EXERCISE PROMPT
From the entries that follow, extract each line holding the string "computer".

Dataset entries
• • • •
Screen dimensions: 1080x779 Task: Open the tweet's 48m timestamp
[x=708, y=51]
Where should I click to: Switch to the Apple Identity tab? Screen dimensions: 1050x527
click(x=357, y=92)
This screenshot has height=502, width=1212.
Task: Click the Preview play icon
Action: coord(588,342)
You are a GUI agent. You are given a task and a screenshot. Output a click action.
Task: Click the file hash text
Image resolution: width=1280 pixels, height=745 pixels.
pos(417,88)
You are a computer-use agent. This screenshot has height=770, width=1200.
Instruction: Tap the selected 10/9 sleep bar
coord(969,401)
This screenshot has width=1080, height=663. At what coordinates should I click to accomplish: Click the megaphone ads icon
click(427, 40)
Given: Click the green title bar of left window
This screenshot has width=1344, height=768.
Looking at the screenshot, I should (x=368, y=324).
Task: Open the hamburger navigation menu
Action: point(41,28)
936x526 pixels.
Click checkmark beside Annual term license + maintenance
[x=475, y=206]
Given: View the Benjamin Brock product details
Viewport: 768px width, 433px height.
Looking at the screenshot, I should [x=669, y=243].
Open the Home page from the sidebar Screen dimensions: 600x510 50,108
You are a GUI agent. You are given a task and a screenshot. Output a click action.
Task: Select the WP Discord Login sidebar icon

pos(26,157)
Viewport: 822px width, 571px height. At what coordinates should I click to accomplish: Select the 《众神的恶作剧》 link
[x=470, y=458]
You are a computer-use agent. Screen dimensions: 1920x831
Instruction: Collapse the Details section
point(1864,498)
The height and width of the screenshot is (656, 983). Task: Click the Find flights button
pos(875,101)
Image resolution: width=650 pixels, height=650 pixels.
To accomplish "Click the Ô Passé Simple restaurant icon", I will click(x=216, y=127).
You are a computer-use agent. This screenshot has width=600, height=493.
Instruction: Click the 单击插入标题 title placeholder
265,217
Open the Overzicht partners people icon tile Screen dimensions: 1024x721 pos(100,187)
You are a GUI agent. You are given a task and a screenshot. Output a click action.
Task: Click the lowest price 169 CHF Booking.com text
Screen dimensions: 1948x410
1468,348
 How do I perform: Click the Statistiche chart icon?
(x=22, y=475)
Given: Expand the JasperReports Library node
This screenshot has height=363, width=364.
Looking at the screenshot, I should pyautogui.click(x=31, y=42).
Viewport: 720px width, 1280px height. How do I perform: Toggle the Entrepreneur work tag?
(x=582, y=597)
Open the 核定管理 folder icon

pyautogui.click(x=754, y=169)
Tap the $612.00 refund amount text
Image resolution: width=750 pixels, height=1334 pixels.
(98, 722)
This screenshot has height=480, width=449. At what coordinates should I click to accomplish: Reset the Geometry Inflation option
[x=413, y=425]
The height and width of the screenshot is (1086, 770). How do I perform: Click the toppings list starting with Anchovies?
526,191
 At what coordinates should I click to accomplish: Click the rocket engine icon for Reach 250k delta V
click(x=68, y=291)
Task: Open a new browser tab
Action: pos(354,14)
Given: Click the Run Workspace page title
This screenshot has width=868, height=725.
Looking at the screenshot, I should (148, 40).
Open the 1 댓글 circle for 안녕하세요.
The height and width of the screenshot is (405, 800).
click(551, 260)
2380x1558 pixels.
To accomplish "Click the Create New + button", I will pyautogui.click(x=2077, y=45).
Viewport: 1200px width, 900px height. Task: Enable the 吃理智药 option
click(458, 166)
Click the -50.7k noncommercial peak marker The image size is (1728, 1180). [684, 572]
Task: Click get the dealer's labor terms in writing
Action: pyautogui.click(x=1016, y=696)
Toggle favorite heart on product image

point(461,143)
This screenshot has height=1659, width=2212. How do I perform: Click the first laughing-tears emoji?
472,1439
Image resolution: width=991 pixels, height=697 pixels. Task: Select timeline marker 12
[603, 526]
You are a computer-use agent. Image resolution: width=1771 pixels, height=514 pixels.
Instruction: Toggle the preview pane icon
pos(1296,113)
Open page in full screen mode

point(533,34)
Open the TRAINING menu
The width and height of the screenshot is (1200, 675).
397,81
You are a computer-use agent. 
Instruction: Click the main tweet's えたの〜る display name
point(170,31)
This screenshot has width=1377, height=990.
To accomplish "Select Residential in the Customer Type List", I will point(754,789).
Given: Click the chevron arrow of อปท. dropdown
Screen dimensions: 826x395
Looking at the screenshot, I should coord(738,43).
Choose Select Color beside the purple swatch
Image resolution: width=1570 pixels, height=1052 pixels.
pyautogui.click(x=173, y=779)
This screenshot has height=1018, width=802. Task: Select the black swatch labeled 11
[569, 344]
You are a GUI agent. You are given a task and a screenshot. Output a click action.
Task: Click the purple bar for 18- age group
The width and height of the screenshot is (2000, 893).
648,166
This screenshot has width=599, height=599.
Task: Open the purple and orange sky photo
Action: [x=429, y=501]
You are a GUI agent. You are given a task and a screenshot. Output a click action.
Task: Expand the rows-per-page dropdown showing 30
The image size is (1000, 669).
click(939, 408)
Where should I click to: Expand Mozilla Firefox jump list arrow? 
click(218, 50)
• • • •
RESULT OF THE EXERCISE
You are a computer-use agent. This screenshot has height=770, width=1200.
You are a computer-use agent. Screen dimensions: 1920x831
You are a computer-use agent. This screenshot has width=600, height=493.
You are a computer-use agent. Image resolution: width=1771 pixels, height=514 pixels.
You are a computer-use agent. 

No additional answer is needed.